A large ocean liner floating in the sea has a volume of 375 000 meter square
and displaces 50 000 meter square of sea water. Determine the density and mass of the ship. explain why, despite being made of metal, the ship is able to float.
First, let's correct the units as the volume should be in cubic meters (m³) rather than square meters (m²). So, the ocean liner has a volume of 375,000 m³, and it displaces 50,000 m³ of sea water.
To determine the density of the ship, we will need to find its mass first. We can use the principle of buoyancy and Archimedes' principle. When the ship is floating, the buoyancy force (FB) equals the weight of the displaced water (WD), which is also equal to the weight of the ship itself (WS).
Archimedes' principle states that the buoyant force acting on an object submerged in a fluid is equal to the weight of the fluid displaced by the object. We know that the ship displaces 50,000 m³ of sea water.
Density of sea water (DSW) is approximately 1,025 kg/m³. To find the mass of the displaced water, we can use the formula:
Mass of Displaced Water (MDW) = Volume of Displaced Water (VDW) × Density of sea water (DSW)
MDW = 50,000 m³ × 1,025 kg/m³
MDW = 51,250,000 kg
Since the weight of the ship is equal to the weight of the displaced water, the mass of the ship (MS) will also be 51,250,000 kg.
Now that we have the mass of the ship, we can determine its density.

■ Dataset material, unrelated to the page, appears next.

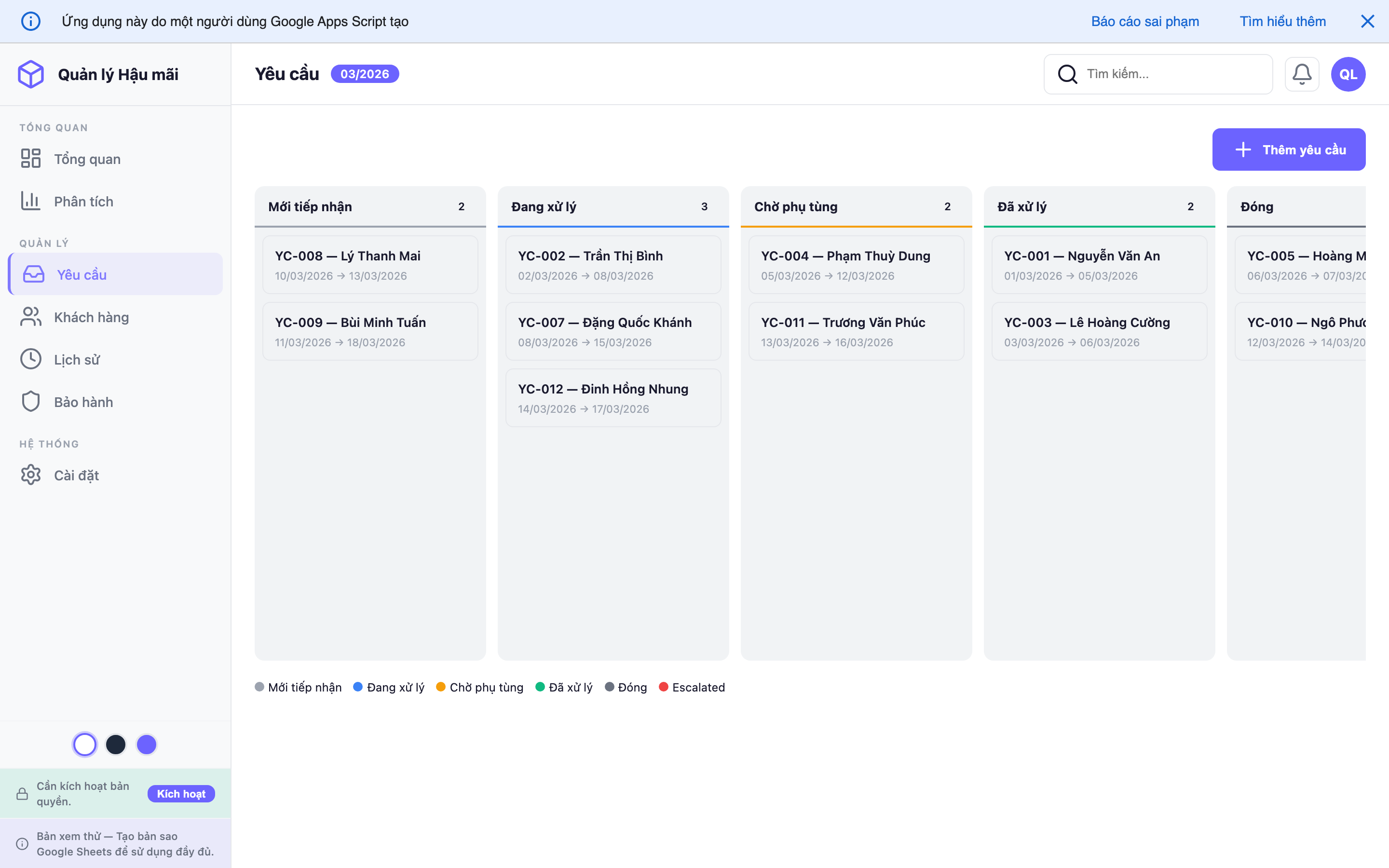The image size is (1389, 868).
Task: Click the cube app logo
Action: (31, 74)
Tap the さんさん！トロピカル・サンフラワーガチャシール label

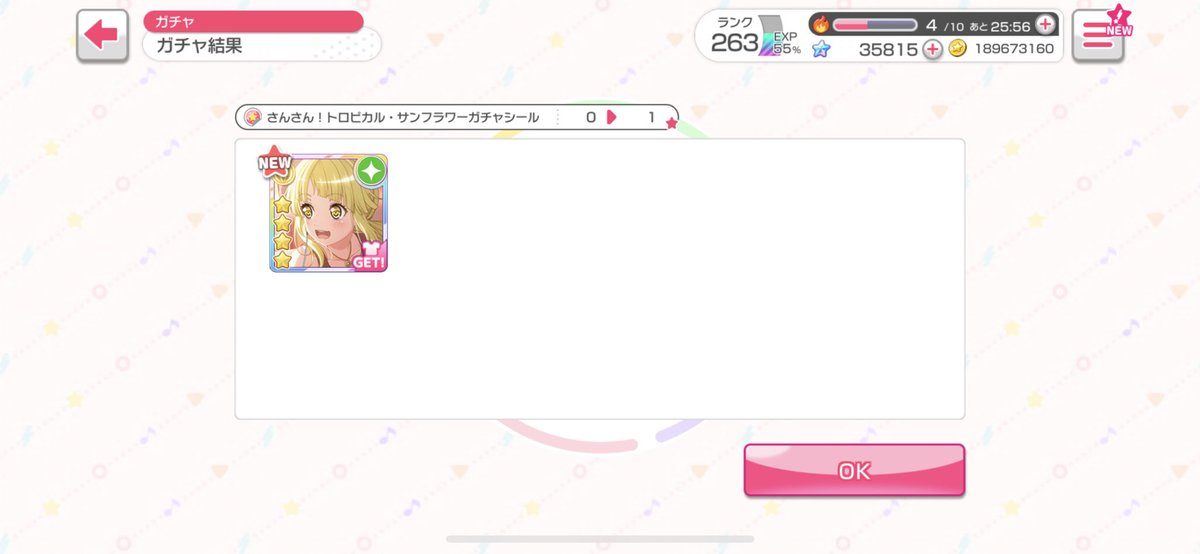(x=403, y=118)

Density (ρ) is mass (m) divided by volume (v):
Density (ρ) = Mass of Ship (MS) / Volume of Ship (VS)
ρ = 51,250,000 kg / 375,000 m³
ρ ≈ 136.67 kg/m³
The density of the ship is 136.67 kg/m³, and its mass is 51,250,000 kg.
The ship is able to float, despite being made of metal, because of its shape and design that allows it to displace enough water to generate the necessary buoyancy force to keep it afloat. The ship's volume is filled with air and other lightweight materials, which decrease its overall density, and so its density becomes lower than the density of the sea water. When the density of an object is lower than the density of the fluid it's in, the object will float. In this case, the ship's density is lower than the density of the sea water, thus allowing it to float.